■ **SELECTED TEXT**:
'''
Responding to the ridicule of teachers and the teaching profession by politicians and self proclaimed "experts"!
"Where is Albert Shanker now that we need him?" - Walt Sautter

Tuesday, 29 November 2011

I Tried to Restrain Myself But I Just Couldn't!

I was going to give everybody a rest and not write anything today, that is, until I read the Star Ledger editorial page. Then I just couldn’t help myself.
Here we go again, more “experts” with official titles from official sounding organizations all telling how the educational system should be overhauled to “benefit the children”.
The editorial was written by Mike Lilley, “Executive Director” of “Better Education for New Jersey Kids” and Tim Melton “Vice President for Legislative Affairs” at “Students Firsts”. Now who could argue with those bearing such lofty credentials from organizations with such prestigious sounding names?
The thrust of the article was, as is usual, an appeal to “reform” tenure, eliminate seniority and impose a new set of evaluation standards. All of these reforms are supposedly designed to eliminate poor teachers.
In my opinion, they are designed to place teacher employment at the whim of administrators, BOE members and politicians and to save money by enabling the elimination of the highest paid staff.
If we are really just concerned about removing poor teachers why do we propose to reduce job security for the vast majority of good teachers in so doing?
Additionally, with the loss of employment rights and the continual berating of the teaching professional how can we possibly expect the “best and brightest” to enter the field? (Anyone who enters teaching in the current environment certainly can’t be that bright!)
Also, how can we expect children to respect teachers when they are constantly portrayed as poor and lazy and not deserving of job security? (Believe it or not, in spite of all the poor teaching, most children can read the newspapers!)
Lastly, at the risk of being called racist, I would like to point out that it is widely accepted that Asian students are “smarter” than the rest (It’s either that or they never have had any poor teachers).
'''
■ **TASK**: Change the wording "lofty" to "impressive" in the part of the teacher-criticism text that opens with the words containing "The editorial was" and closes with "eliminate poor teachers.", and give that part again.

■ **GIVEN RECORDS**:
'''
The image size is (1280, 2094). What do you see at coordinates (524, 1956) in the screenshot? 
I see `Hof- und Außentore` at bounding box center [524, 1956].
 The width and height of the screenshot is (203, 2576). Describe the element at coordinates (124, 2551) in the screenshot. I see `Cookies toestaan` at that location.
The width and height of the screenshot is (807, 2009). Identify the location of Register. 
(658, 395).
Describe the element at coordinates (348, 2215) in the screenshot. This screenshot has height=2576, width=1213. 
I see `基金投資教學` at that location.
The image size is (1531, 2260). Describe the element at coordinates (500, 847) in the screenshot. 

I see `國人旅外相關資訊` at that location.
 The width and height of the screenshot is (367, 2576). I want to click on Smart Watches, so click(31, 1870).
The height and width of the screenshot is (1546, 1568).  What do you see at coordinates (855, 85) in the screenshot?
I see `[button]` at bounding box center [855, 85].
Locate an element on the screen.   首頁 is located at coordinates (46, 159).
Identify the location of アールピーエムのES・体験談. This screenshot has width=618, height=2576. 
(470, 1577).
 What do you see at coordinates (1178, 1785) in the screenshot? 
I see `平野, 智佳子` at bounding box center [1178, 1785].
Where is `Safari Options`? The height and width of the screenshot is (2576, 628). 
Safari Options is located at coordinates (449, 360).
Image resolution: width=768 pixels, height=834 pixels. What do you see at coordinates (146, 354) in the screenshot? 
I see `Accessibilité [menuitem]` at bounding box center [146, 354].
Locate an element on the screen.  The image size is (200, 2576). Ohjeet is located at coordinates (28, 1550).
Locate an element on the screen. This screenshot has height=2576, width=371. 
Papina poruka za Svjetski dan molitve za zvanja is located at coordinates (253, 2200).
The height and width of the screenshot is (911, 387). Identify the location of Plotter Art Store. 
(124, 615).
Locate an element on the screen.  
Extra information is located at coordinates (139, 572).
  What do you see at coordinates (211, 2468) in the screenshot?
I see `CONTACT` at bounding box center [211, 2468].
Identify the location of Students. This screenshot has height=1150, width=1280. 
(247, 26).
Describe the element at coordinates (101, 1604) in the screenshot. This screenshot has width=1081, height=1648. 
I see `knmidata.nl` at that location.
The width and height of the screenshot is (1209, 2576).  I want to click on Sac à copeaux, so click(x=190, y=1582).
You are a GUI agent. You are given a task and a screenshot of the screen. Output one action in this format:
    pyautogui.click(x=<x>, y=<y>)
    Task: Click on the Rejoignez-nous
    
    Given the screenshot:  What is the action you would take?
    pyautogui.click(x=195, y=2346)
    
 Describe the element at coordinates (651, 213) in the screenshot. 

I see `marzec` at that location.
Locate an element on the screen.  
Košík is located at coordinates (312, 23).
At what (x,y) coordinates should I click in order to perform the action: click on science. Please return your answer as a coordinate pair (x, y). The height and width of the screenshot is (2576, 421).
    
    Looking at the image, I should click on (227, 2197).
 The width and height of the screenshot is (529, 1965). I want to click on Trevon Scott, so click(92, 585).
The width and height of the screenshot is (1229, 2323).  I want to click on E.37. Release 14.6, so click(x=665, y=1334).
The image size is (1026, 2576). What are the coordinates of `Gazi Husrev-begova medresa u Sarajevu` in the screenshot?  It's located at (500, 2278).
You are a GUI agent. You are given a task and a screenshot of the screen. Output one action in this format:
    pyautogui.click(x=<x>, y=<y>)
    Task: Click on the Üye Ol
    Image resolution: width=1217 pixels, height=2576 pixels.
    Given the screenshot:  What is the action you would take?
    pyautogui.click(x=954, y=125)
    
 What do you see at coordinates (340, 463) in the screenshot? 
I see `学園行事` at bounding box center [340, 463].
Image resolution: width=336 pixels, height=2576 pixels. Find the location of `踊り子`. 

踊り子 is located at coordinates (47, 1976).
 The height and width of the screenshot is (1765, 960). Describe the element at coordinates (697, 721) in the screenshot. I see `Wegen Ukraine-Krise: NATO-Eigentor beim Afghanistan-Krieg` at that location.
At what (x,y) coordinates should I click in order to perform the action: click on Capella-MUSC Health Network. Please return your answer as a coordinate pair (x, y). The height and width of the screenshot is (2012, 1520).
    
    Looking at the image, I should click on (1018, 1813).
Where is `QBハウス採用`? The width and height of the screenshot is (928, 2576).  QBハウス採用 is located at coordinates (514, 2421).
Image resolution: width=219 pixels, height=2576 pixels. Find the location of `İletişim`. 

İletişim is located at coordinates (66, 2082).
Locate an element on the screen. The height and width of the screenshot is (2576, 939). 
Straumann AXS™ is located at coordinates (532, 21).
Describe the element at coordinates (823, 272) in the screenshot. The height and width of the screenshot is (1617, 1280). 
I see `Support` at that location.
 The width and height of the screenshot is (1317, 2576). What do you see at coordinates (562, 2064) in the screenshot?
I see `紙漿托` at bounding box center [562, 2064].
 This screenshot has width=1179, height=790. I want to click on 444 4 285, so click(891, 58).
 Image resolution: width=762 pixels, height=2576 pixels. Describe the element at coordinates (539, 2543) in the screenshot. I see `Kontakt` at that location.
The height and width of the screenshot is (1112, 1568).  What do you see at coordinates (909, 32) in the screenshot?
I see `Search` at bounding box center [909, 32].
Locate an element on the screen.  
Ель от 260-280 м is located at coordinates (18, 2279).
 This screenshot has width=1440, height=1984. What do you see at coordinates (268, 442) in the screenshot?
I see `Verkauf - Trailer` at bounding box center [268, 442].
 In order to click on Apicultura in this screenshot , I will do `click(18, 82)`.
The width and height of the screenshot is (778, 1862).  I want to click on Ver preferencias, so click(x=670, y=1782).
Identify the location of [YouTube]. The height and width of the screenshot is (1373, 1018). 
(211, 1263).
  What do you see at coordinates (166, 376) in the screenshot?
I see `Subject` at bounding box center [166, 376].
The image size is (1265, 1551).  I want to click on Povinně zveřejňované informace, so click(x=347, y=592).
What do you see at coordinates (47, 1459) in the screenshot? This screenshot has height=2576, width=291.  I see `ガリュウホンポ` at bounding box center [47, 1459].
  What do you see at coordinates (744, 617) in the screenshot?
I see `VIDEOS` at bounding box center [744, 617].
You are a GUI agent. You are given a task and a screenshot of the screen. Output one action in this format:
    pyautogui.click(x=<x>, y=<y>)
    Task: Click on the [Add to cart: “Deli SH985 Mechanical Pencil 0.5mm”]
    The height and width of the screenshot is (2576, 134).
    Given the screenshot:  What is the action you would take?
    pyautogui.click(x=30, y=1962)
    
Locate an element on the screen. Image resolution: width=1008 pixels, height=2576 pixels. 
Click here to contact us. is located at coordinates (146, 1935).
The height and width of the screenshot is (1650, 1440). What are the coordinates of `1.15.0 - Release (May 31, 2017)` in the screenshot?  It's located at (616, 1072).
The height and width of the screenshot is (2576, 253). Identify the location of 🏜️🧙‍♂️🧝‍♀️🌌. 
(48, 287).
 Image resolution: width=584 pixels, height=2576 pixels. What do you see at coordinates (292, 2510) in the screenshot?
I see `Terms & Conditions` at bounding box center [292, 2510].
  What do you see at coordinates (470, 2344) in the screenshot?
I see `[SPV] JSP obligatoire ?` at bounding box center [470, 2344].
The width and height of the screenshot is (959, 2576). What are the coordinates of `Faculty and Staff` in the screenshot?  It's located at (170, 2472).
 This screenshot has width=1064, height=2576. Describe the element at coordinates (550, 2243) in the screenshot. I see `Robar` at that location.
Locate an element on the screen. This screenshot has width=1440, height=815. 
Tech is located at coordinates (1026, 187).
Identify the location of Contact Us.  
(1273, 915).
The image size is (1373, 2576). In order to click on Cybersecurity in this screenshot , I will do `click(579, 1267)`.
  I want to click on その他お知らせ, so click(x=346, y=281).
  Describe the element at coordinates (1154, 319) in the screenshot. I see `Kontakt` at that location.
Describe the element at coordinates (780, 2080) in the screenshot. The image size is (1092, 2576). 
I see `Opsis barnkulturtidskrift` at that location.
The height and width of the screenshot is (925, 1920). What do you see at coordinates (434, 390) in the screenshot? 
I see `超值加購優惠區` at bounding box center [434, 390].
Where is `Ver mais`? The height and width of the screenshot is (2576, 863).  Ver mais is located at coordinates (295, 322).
'''
■ **RESULT BELOW**:
The editorial was written by Mike Lilley, “Executive Director” of “Better Education for New Jersey Kids” and Tim Melton “Vice President for Legislative Affairs” at “Students Firsts”. Now who could argue with those bearing such impressive credentials from organizations with such prestigious sounding names?
The thrust of the article was, as is usual, an appeal to “reform” tenure, eliminate seniority and impose a new set of evaluation standards. All of these reforms are supposedly designed to eliminate poor teachers.